* **RECORDS PROVIDED**

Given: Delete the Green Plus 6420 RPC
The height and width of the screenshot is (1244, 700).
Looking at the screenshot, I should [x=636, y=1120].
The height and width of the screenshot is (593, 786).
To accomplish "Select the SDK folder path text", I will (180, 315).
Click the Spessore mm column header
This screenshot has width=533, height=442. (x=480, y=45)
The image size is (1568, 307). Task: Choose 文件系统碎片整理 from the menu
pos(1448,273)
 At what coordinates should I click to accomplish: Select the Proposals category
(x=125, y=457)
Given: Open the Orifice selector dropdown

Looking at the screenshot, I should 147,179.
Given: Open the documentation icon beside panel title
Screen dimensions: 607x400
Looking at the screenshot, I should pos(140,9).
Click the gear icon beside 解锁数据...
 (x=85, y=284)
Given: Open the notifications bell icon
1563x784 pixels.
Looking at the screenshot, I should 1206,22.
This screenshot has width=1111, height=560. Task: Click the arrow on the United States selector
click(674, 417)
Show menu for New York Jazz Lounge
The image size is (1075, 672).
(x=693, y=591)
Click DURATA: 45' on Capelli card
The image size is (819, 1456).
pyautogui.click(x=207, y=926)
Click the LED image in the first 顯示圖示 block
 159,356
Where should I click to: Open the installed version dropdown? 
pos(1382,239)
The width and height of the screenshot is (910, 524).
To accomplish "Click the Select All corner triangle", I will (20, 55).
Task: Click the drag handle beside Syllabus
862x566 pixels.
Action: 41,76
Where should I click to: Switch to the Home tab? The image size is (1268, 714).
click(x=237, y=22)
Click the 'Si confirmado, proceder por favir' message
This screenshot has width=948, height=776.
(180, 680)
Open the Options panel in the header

* **EXERCISE AIM**
What you give back should be the full listing, copied exactly.

* **SOLUTION TO THIS EXERCISE**
Given: Delete the Green Plus 6420 RPC
The height and width of the screenshot is (1244, 700).
Looking at the screenshot, I should [x=636, y=1120].
The height and width of the screenshot is (593, 786).
To accomplish "Select the SDK folder path text", I will (180, 315).
Click the Spessore mm column header
This screenshot has width=533, height=442. (x=480, y=45)
The image size is (1568, 307). Task: Choose 文件系统碎片整理 from the menu
pos(1448,273)
 At what coordinates should I click to accomplish: Select the Proposals category
(x=125, y=457)
Given: Open the Orifice selector dropdown

Looking at the screenshot, I should 147,179.
Given: Open the documentation icon beside panel title
Screen dimensions: 607x400
Looking at the screenshot, I should pos(140,9).
Click the gear icon beside 解锁数据...
 (x=85, y=284)
Given: Open the notifications bell icon
1563x784 pixels.
Looking at the screenshot, I should 1206,22.
This screenshot has width=1111, height=560. Task: Click the arrow on the United States selector
click(674, 417)
Show menu for New York Jazz Lounge
The image size is (1075, 672).
(x=693, y=591)
Click DURATA: 45' on Capelli card
The image size is (819, 1456).
pyautogui.click(x=207, y=926)
Click the LED image in the first 顯示圖示 block
 159,356
Where should I click to: Open the installed version dropdown? 
pos(1382,239)
The width and height of the screenshot is (910, 524).
To accomplish "Click the Select All corner triangle", I will (20, 55).
Task: Click the drag handle beside Syllabus
862x566 pixels.
Action: 41,76
Where should I click to: Switch to the Home tab? The image size is (1268, 714).
click(x=237, y=22)
Click the 'Si confirmado, proceder por favir' message
This screenshot has width=948, height=776.
(180, 680)
Open the Options panel in the header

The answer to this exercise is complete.